Bank of Portraits / Bator Oleksandr and Mariia
Bator Oleksandr and Mariia
Oleksandr Bator with his wife Mariia and sons Myroslav and Petro lived in the village of Skala-Podilska (current – the village of Skala-Podilska, Chortkiv district) in the Ternopil region. While working as a construction worker, he befriended the Jew Mendel Rinhel.

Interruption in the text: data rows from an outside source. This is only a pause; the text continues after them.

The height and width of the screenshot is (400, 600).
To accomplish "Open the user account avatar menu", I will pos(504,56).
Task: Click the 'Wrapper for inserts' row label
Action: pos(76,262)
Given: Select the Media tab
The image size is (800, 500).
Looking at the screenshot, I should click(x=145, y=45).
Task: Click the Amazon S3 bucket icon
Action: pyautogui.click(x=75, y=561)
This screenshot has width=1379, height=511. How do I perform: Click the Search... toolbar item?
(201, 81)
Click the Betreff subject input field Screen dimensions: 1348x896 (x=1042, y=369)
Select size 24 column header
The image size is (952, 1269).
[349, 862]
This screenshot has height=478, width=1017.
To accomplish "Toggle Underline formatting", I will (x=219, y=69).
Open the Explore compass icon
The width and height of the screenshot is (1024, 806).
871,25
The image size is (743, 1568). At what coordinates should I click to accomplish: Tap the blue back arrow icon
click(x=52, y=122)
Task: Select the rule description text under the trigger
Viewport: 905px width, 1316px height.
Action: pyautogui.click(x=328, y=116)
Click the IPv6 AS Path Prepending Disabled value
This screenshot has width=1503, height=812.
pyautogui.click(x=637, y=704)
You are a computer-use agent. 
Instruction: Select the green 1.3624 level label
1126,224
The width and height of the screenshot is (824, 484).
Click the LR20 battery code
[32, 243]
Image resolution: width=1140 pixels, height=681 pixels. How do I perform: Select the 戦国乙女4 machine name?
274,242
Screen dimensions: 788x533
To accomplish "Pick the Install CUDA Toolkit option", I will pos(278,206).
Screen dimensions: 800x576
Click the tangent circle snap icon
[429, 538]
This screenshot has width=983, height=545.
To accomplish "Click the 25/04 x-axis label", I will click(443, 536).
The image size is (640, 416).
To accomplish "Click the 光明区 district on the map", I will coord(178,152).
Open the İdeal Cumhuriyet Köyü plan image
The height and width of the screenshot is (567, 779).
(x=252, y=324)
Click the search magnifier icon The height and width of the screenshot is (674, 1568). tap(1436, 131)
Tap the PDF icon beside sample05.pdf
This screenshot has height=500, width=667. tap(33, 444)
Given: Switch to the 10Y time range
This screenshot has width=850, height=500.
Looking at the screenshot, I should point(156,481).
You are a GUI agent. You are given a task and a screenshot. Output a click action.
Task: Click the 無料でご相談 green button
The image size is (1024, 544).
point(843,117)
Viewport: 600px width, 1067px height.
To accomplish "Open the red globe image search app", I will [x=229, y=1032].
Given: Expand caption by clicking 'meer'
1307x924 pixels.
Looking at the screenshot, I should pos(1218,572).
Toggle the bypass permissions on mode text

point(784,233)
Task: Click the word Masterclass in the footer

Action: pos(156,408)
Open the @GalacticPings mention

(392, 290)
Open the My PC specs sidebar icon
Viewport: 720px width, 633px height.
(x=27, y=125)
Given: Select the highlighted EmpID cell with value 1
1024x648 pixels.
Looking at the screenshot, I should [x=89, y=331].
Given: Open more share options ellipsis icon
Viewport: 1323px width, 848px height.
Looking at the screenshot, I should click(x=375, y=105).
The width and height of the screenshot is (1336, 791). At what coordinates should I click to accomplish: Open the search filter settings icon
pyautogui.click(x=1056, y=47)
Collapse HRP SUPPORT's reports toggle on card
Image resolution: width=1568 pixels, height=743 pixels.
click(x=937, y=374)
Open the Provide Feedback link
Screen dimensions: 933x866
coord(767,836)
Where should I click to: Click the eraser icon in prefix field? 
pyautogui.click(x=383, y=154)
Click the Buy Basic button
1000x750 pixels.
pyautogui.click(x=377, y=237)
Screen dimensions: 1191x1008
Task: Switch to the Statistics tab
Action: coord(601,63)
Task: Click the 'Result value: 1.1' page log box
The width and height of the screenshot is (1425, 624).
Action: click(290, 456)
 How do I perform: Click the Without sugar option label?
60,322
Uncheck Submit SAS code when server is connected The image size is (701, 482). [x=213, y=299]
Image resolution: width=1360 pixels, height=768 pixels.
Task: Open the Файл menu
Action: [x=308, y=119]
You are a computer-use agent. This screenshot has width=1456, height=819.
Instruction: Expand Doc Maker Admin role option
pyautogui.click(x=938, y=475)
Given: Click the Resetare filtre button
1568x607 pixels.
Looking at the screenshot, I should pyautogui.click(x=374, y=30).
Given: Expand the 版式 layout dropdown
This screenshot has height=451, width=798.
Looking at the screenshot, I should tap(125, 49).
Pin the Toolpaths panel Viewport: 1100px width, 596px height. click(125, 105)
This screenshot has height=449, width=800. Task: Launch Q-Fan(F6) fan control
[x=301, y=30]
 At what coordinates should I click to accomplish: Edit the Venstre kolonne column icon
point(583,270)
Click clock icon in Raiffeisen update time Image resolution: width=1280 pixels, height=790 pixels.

In the summer of 1941, the region was occupied by Hitler's troops. A few months later, Mendel's family disappeared and communication ceased. Oleksandr found out that his comrade was sent to the ghetto in Borschiv together with all the local Jews. His tribesmen were brought there both from the city of Borshchiv and from Ozeriany, Melnytsia-Podilska, Skala-Podilska, Kryvche, Korolivka settlements, partly from the towns of Chortkiv and Zolochiv. In the spring of 1943, a significant number of slaves were staged from there to the Belzec death camp on the territory of Poland. Mendel Rinhel's wife, children and sister ended up there. Together with his son-in-law Abram Braides, he managed to escape from the Borschiv ghetto. Returning to the village, the men turned to Oleksandr Bator for help. A Ukrainian family hid the fugitives in the attic of the house and took care of them until the expulsion of the Nazis.
After the war, Mendel emigrated to Israel, and Abram (later changed his surname to Treisi) – to the United States.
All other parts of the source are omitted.